WECAN participates in the Women and Gender Constituency (WGC) working group on the Just Transition Work Program, seeking to uplift civil society contributions to the negotiations while advocating for Just Transitions that align with rights-based frameworks, and ongoing demands from civil society.
As part of our advocacy alongside the Women and Gender Constituency and feminist organizations, WECAN emphasizes the centrality of care work—often undervalued and unpaid—to accelerate sustainable economies and equitable transitions. Women in all their diversity disproportionately bear the burden of care responsibilities while also leading climate resilience efforts in their communities. Recognizing and resourcing care work as a key pillar of the Just Transition is essential for achieving justice across economic, gender, and climate dimensions.

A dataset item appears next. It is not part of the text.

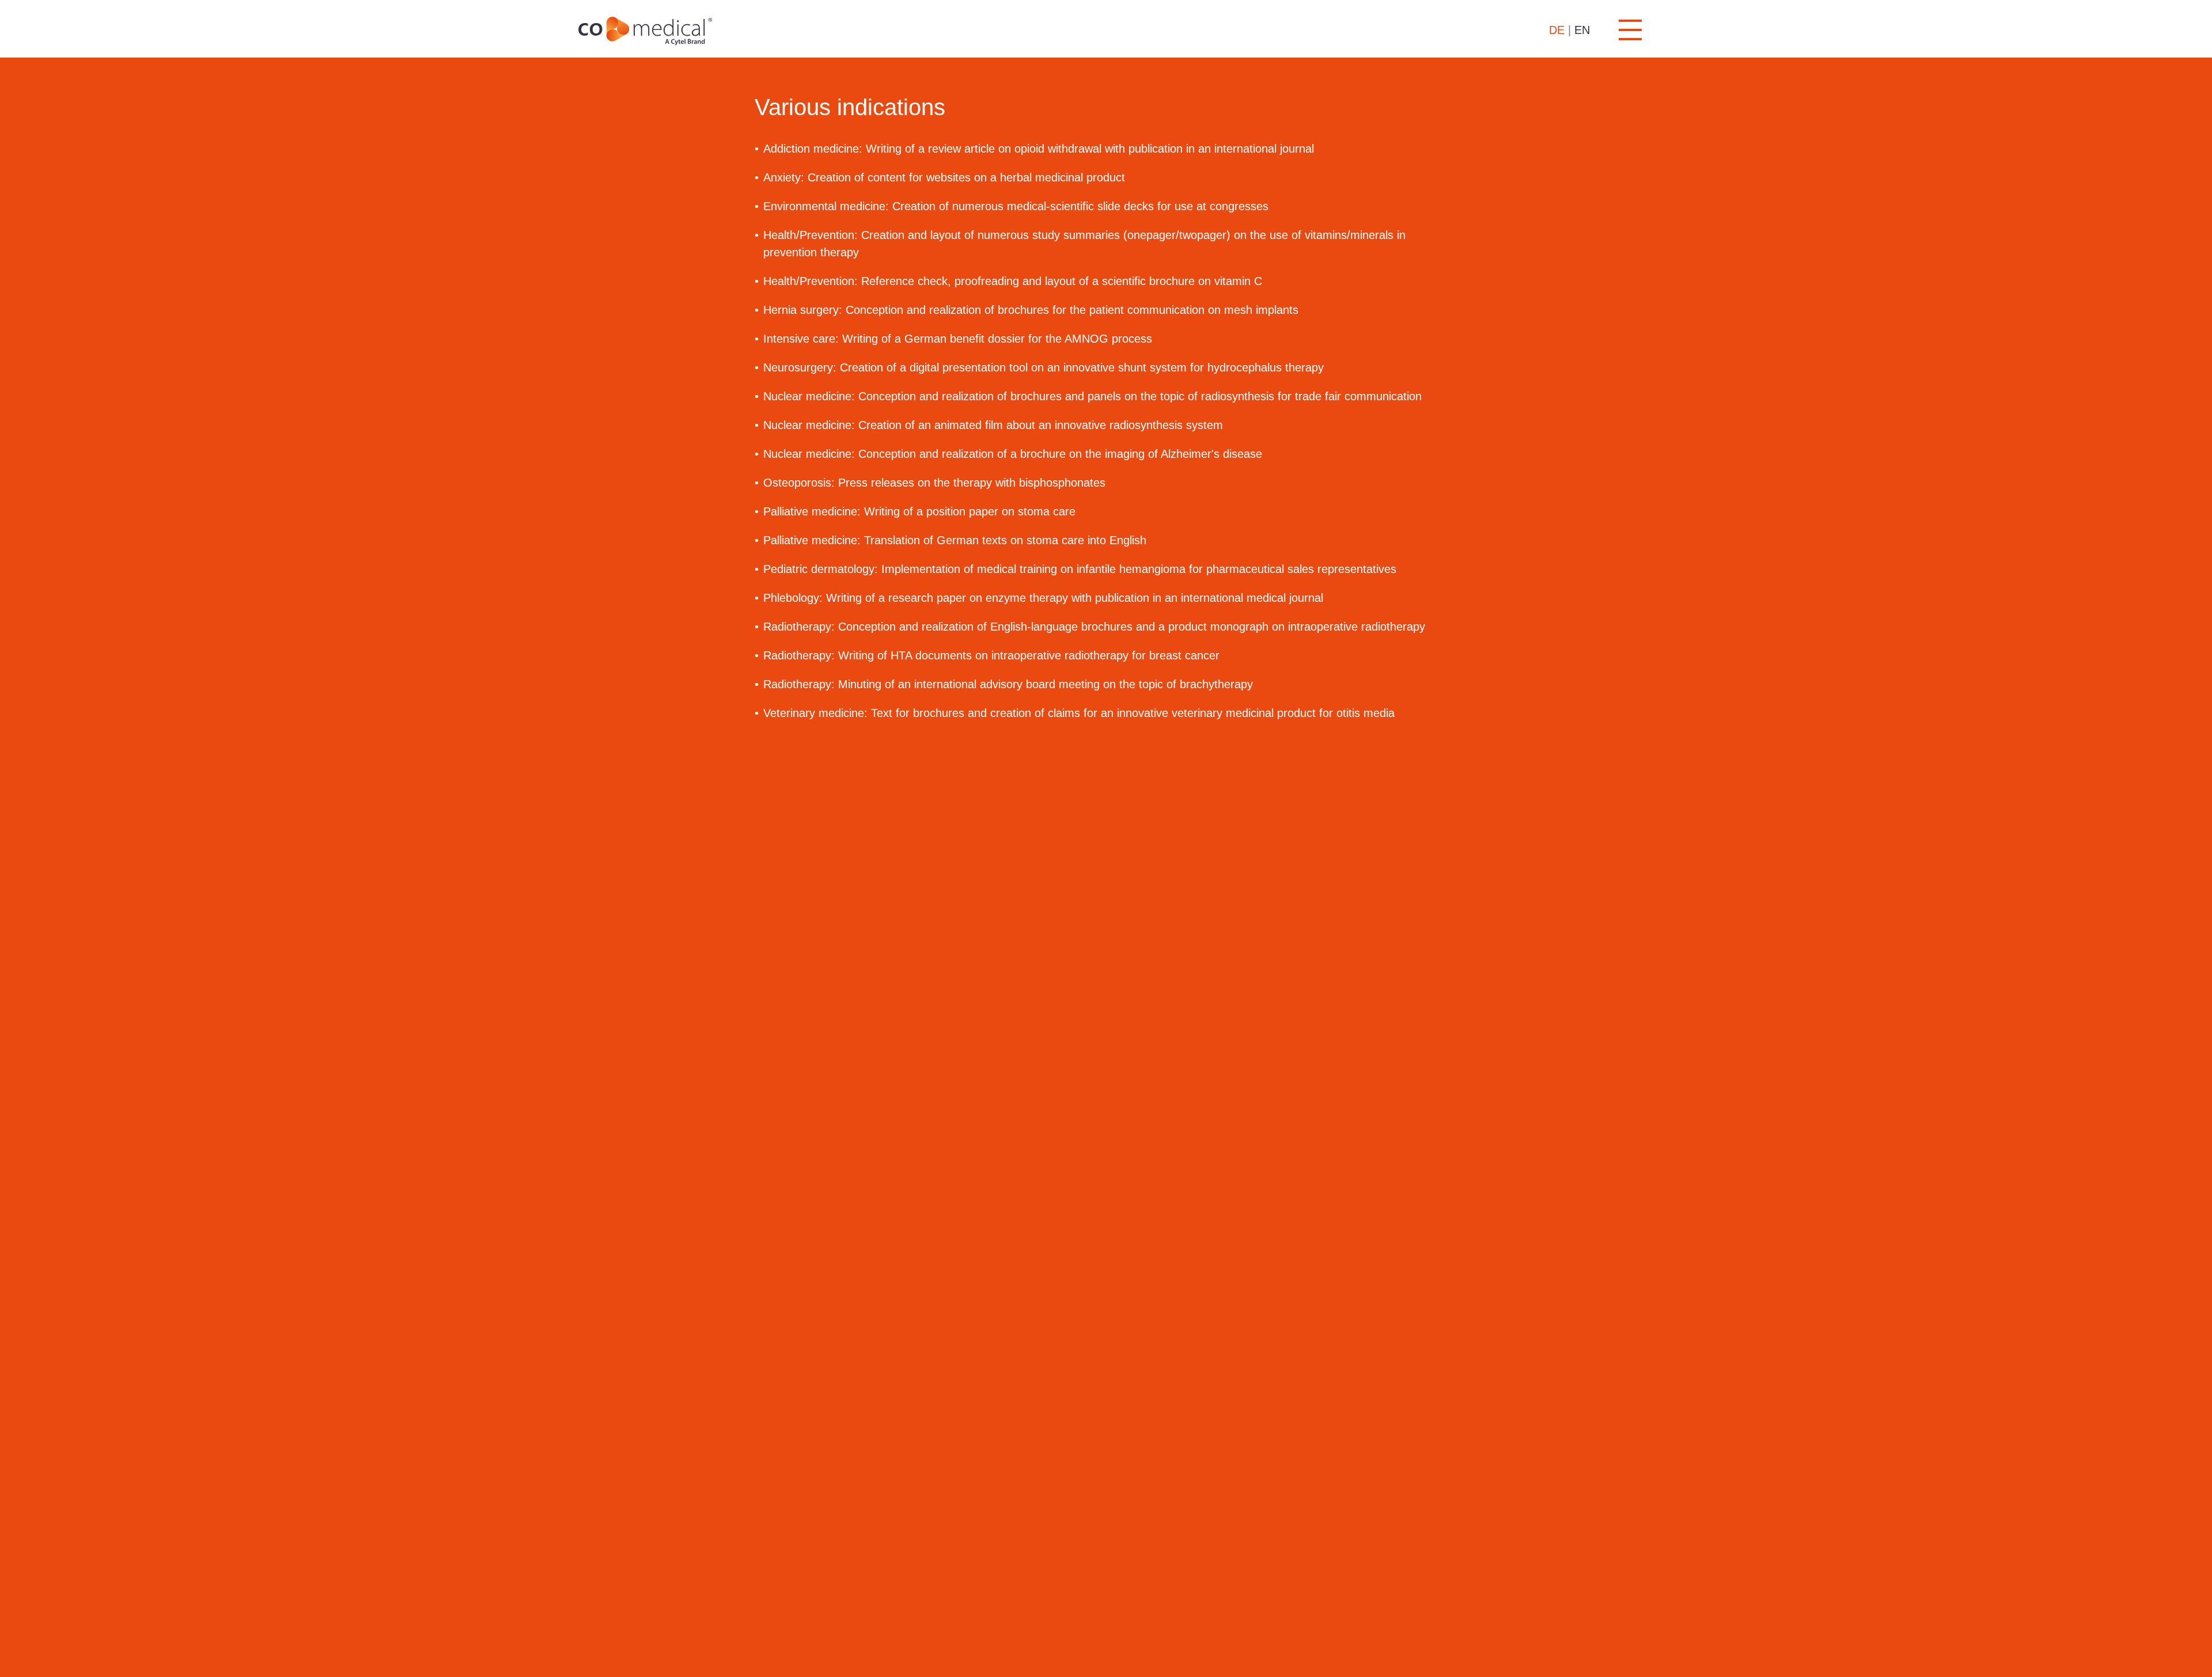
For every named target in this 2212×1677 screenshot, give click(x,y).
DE (1557, 30)
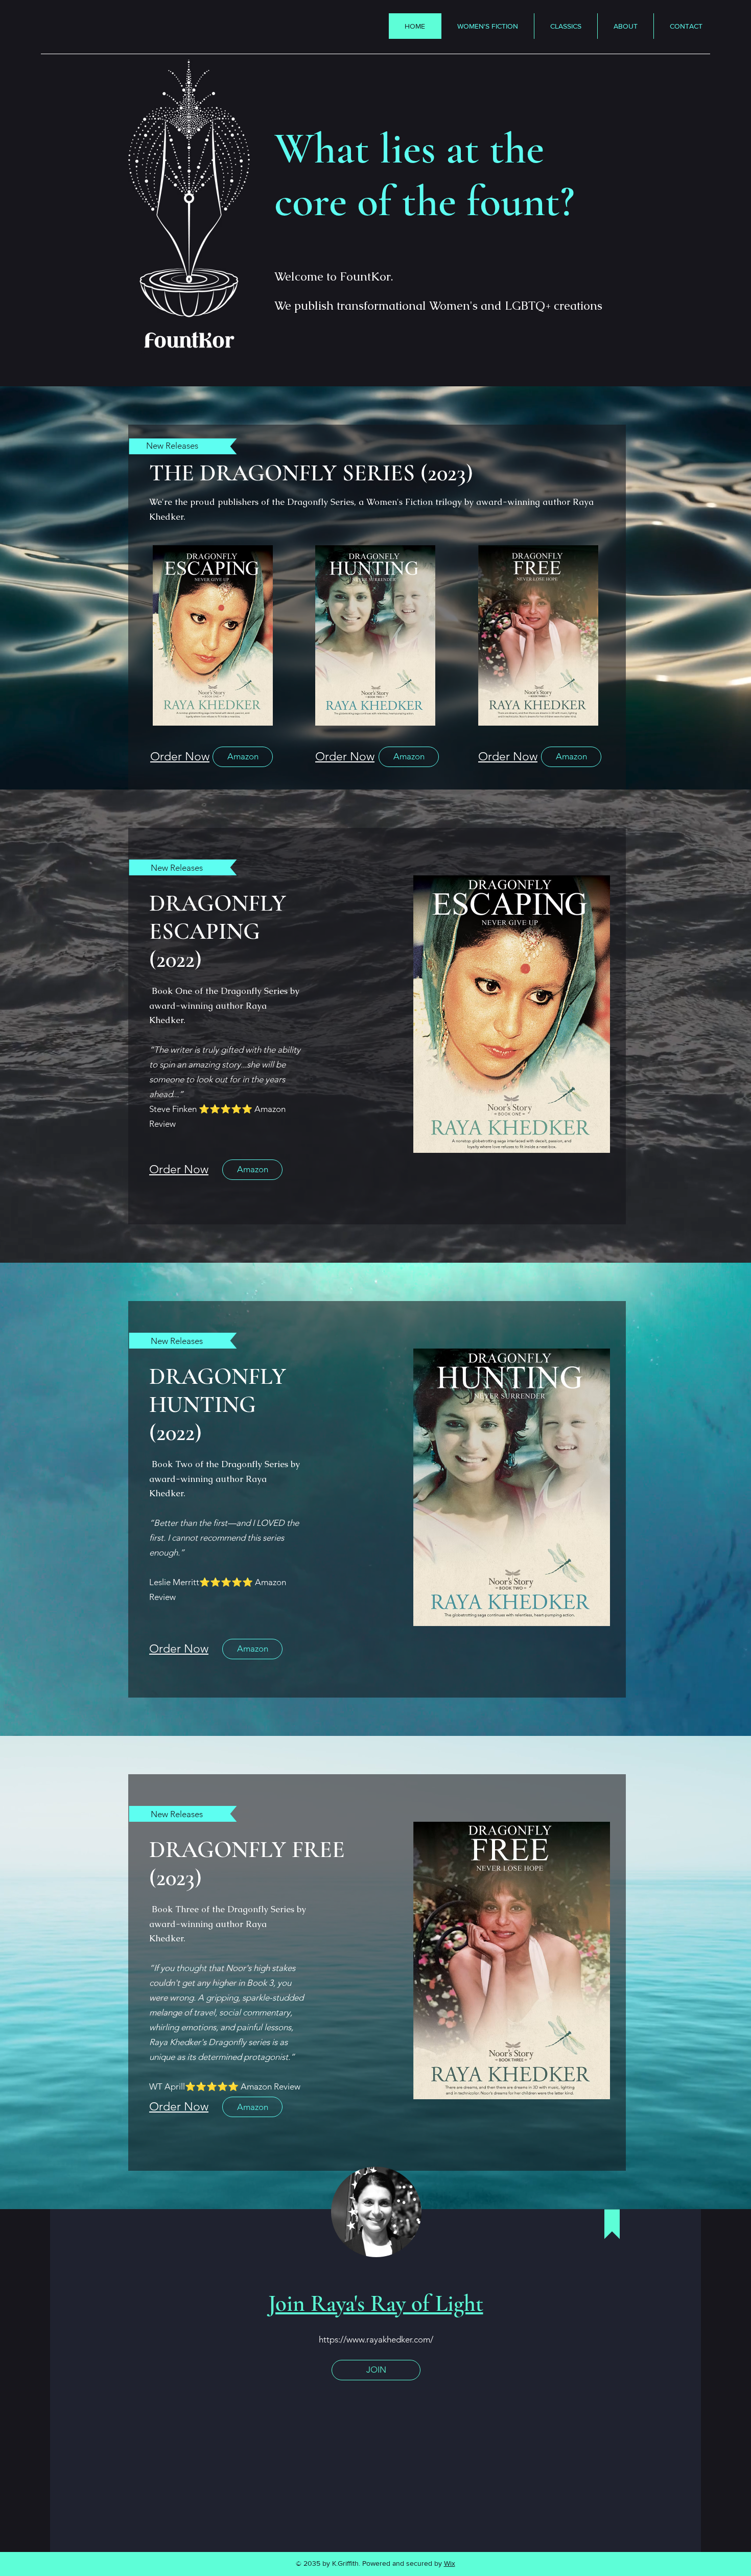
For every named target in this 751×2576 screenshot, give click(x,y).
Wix (449, 2563)
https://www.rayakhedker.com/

Moving forward, it is also clear that Just Transitions must challenge the dominant growth-oriented economic paradigms that have fueled the climate crisis. Examples include beyond-growth economic models that prioritize wellbeing, equity, and planetary health over endless GDP expansion. Such models recognize that the relentless extraction of resources and exploitation of labor are incompatible with the goals of climate justice.
It is also necessary for rights-based approaches to guide Just Transition, specifically when discussing renewable energy. The shift to renewable energy systems requires critical transition minerals such as lithium, cobalt, and nickel, which are essential for technologies like batteries and solar panels. However, the extraction of these minerals poses significant risks to communities, ecosystems, and human rights, particularly in the Global South. Mining projects often displace Indigenous Peoples, degrade ecosystems, and exacerbate social inequalities, directly contradicting the goals of the JTWP. While we need to move with speed, we need to move forward equitably.